Records from a dataset:

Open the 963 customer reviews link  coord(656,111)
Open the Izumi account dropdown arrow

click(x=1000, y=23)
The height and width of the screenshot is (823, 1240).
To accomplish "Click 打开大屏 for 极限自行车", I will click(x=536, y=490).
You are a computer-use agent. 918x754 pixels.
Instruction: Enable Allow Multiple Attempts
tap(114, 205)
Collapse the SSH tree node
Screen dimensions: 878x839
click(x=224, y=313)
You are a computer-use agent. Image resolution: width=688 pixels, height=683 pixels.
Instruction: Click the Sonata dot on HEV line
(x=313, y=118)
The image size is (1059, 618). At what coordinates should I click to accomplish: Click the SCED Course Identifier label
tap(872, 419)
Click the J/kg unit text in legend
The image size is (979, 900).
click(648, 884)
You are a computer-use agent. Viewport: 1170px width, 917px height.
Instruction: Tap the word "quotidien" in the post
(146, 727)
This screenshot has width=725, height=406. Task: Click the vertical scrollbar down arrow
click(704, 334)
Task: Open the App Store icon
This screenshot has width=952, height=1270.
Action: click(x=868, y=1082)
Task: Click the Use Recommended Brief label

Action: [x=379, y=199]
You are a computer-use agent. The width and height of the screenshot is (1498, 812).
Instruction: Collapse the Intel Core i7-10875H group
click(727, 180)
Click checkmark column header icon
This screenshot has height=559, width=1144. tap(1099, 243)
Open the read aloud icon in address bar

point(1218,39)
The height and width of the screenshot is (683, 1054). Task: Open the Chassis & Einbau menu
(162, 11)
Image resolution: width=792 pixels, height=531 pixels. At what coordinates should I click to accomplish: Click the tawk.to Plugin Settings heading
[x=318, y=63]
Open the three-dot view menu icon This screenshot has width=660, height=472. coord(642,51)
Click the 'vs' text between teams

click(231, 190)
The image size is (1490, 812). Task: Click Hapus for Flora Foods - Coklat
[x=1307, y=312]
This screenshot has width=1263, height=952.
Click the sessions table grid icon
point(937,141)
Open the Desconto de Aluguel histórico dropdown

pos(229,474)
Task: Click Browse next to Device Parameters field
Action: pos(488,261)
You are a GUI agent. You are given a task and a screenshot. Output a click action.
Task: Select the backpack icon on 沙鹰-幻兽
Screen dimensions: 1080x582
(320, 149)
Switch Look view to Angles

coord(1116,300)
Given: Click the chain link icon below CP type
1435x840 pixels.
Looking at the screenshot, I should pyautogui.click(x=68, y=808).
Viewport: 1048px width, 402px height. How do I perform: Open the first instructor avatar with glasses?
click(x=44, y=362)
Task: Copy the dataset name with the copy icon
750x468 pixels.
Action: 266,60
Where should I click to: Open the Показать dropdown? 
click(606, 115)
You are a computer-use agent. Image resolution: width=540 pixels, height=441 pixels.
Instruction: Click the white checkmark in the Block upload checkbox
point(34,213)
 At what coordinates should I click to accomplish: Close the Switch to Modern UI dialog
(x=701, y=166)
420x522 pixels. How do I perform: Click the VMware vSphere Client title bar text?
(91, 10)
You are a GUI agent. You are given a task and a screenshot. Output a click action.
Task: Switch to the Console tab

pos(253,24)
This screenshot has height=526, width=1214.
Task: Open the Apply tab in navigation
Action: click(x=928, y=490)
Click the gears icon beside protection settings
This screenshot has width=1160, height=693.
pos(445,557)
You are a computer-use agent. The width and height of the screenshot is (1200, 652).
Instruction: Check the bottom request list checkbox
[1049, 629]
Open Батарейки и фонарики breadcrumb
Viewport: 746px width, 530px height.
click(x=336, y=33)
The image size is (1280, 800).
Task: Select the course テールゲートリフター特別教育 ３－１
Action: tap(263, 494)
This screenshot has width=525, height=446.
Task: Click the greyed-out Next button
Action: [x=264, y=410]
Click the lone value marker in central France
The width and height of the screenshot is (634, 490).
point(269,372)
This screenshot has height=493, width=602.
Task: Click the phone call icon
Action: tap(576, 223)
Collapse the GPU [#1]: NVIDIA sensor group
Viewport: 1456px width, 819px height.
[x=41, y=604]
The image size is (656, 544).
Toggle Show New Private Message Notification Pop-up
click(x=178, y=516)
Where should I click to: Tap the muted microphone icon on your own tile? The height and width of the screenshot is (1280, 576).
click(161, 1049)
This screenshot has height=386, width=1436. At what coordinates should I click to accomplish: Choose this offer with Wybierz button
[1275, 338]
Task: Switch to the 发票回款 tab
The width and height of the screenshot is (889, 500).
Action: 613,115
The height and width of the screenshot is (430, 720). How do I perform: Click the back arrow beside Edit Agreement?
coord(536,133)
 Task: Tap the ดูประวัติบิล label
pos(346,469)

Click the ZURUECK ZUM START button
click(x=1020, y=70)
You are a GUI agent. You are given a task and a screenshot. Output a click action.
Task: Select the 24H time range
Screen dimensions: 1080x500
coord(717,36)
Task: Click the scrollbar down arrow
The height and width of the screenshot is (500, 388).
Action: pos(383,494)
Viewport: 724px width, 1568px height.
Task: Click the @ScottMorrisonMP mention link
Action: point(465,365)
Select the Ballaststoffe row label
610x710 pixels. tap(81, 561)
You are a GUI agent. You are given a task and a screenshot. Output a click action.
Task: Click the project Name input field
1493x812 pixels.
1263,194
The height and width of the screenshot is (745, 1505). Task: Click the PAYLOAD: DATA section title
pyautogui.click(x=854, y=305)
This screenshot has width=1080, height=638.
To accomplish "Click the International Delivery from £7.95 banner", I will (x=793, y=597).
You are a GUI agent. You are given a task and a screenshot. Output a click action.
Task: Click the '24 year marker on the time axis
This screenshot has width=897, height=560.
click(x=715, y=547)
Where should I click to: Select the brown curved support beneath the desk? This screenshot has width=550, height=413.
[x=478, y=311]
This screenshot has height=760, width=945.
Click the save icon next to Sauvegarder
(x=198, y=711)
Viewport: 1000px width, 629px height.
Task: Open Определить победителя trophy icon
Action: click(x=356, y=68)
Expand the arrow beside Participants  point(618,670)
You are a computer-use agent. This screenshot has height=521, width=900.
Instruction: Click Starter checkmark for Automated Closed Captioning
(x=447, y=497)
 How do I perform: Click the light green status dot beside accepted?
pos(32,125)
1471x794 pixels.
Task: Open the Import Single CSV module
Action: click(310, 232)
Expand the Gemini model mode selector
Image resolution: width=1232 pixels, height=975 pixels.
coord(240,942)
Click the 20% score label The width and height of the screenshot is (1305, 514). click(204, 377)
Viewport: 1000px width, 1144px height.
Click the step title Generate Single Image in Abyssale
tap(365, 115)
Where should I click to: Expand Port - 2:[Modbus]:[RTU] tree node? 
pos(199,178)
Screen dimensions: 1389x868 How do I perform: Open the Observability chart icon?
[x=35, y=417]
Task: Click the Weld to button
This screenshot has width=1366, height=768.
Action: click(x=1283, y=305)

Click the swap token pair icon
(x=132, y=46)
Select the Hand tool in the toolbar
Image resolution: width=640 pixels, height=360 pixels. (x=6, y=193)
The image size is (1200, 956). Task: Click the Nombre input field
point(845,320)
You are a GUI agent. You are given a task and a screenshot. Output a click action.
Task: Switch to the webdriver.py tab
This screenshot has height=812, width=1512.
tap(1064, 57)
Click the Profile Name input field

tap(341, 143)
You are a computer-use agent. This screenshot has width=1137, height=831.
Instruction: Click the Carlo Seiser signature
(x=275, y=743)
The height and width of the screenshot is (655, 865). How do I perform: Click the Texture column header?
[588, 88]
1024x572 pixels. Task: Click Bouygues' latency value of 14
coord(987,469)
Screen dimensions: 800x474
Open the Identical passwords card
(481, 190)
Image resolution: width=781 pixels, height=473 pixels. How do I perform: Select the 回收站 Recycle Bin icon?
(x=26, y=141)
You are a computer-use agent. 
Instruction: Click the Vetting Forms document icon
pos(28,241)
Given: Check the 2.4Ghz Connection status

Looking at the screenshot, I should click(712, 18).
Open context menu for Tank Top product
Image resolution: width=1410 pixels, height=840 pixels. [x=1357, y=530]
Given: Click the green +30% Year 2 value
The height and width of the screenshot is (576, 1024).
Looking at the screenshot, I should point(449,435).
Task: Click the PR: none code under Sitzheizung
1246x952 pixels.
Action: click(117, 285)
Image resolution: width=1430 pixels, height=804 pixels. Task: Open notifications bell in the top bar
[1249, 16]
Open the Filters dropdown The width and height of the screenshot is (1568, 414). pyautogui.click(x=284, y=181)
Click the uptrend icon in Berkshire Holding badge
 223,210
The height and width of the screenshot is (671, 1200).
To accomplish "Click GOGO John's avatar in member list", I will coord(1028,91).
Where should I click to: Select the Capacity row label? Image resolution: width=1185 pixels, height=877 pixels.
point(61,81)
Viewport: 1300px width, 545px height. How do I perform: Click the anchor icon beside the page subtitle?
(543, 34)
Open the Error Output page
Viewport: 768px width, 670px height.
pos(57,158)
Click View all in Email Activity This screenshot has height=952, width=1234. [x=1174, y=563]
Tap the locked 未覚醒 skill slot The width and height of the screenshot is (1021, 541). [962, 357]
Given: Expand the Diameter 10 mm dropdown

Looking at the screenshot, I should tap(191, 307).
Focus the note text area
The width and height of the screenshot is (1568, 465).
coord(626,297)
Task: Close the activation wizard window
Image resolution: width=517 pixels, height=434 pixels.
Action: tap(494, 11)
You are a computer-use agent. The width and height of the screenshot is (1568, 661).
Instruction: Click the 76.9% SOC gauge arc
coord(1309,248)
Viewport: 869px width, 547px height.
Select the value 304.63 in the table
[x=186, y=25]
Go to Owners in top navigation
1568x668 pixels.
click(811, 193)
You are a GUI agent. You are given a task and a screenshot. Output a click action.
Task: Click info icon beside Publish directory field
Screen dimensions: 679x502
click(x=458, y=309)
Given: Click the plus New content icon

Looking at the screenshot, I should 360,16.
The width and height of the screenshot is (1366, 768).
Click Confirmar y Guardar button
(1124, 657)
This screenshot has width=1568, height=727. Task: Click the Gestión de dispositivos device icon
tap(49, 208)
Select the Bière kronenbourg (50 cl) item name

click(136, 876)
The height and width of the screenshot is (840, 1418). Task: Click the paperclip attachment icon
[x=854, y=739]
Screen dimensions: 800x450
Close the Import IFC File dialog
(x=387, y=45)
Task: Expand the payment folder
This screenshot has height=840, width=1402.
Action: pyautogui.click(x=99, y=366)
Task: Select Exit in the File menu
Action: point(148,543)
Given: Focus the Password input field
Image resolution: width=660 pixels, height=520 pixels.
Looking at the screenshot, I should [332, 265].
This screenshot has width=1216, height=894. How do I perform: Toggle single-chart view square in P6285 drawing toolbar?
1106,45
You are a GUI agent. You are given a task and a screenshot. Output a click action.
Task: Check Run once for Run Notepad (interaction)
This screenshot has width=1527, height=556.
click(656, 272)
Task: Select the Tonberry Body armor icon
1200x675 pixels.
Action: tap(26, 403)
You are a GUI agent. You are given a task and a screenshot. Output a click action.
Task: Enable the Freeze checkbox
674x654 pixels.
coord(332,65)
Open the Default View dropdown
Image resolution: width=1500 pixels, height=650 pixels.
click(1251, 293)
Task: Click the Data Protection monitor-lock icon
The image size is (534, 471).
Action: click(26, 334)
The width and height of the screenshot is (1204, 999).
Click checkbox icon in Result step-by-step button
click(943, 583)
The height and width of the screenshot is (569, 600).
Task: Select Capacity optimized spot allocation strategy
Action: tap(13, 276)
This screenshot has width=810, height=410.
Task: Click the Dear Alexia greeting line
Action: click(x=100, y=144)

» **Problem to work on**:
In the data above, retype exactly and only the lines between the one holding "Tap the locked" and the one holding "Task: Close the activation wizard window", inclusive.

» **Exercise result**:
Tap the locked 未覚醒 skill slot The width and height of the screenshot is (1021, 541). [962, 357]
Given: Expand the Diameter 10 mm dropdown

Looking at the screenshot, I should tap(191, 307).
Focus the note text area
The width and height of the screenshot is (1568, 465).
coord(626,297)
Task: Close the activation wizard window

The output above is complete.